### Instructions for the task
Pull out the lines from the one containing "Where should I" through the final line of the listing below and repeat them exactly. Leave the pictures behind.
___ Material provided
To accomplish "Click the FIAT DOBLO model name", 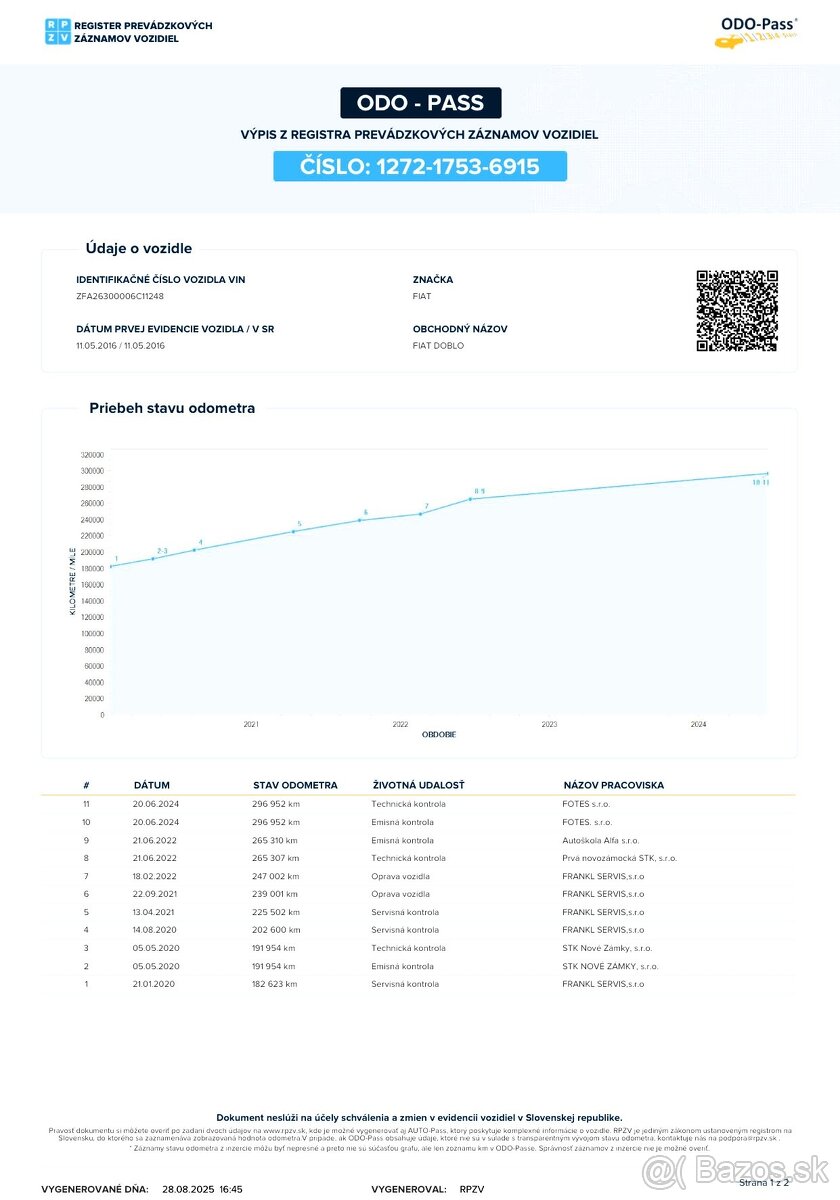I will click(438, 346).
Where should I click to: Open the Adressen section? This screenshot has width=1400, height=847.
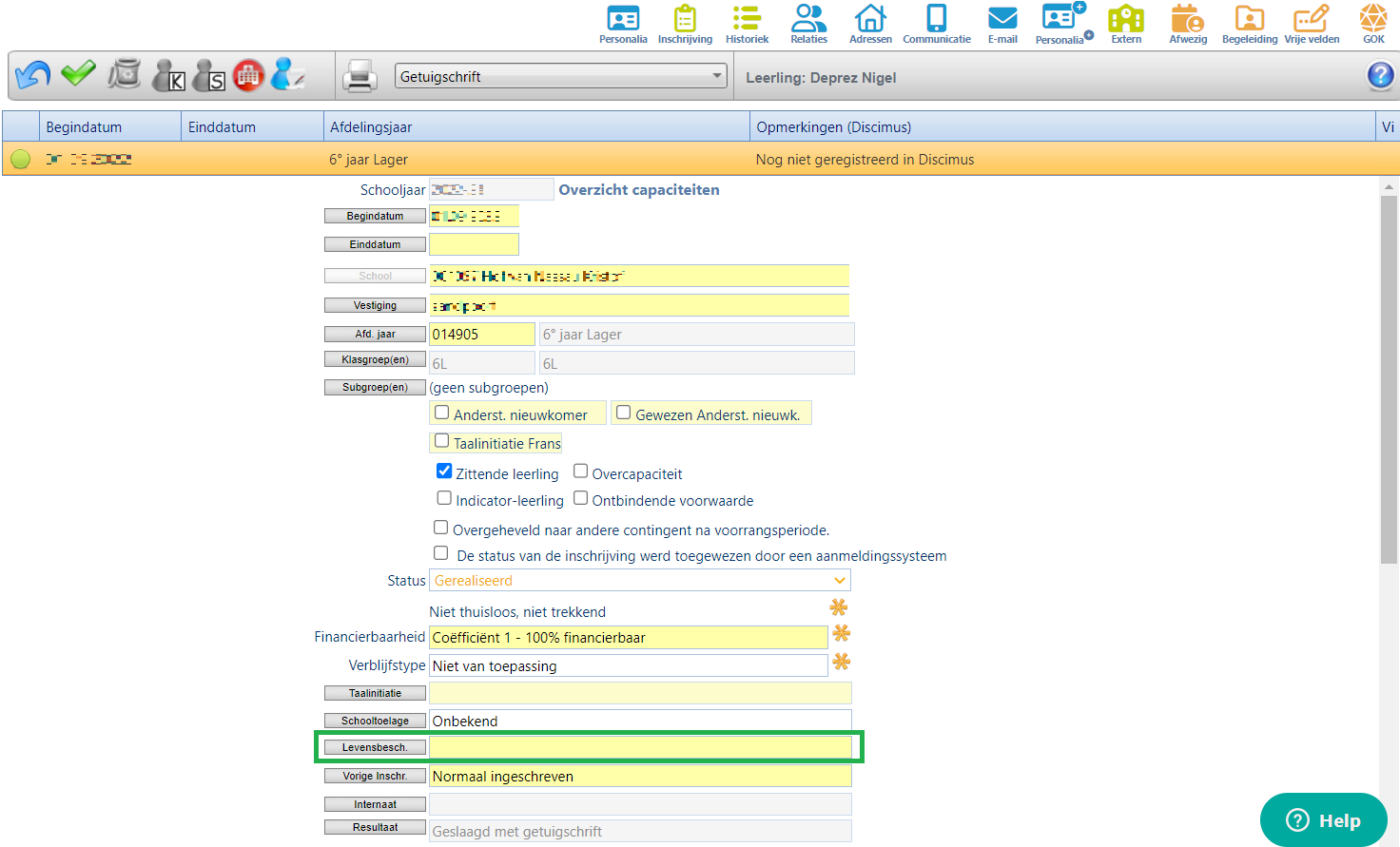point(870,24)
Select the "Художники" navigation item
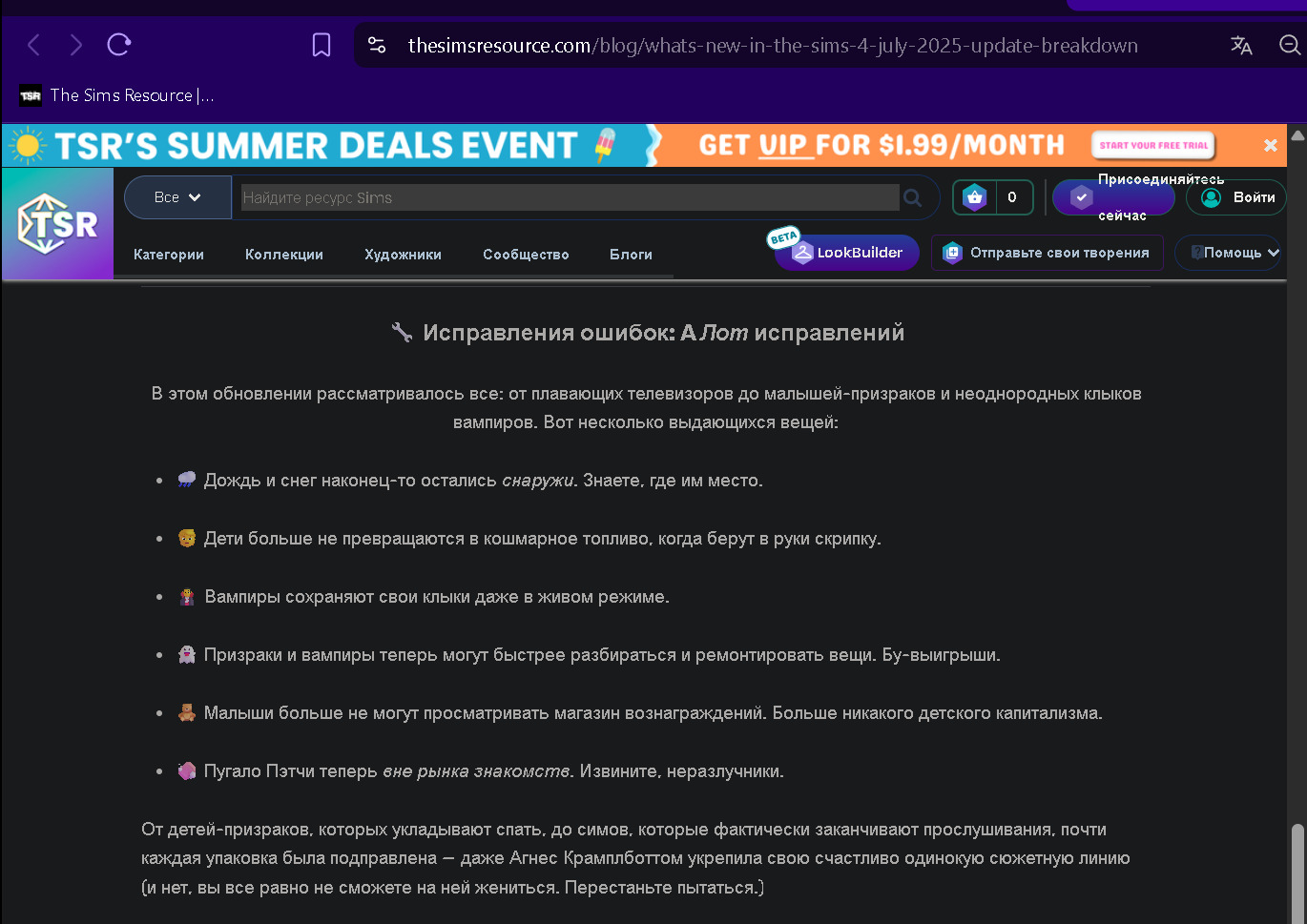Image resolution: width=1307 pixels, height=924 pixels. point(403,255)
______
### Output for this exercise
Where should I click to: Open the Adressen section? This screenshot has width=1400, height=847.
point(870,24)
Select the "Художники" navigation item
Image resolution: width=1307 pixels, height=924 pixels. point(403,255)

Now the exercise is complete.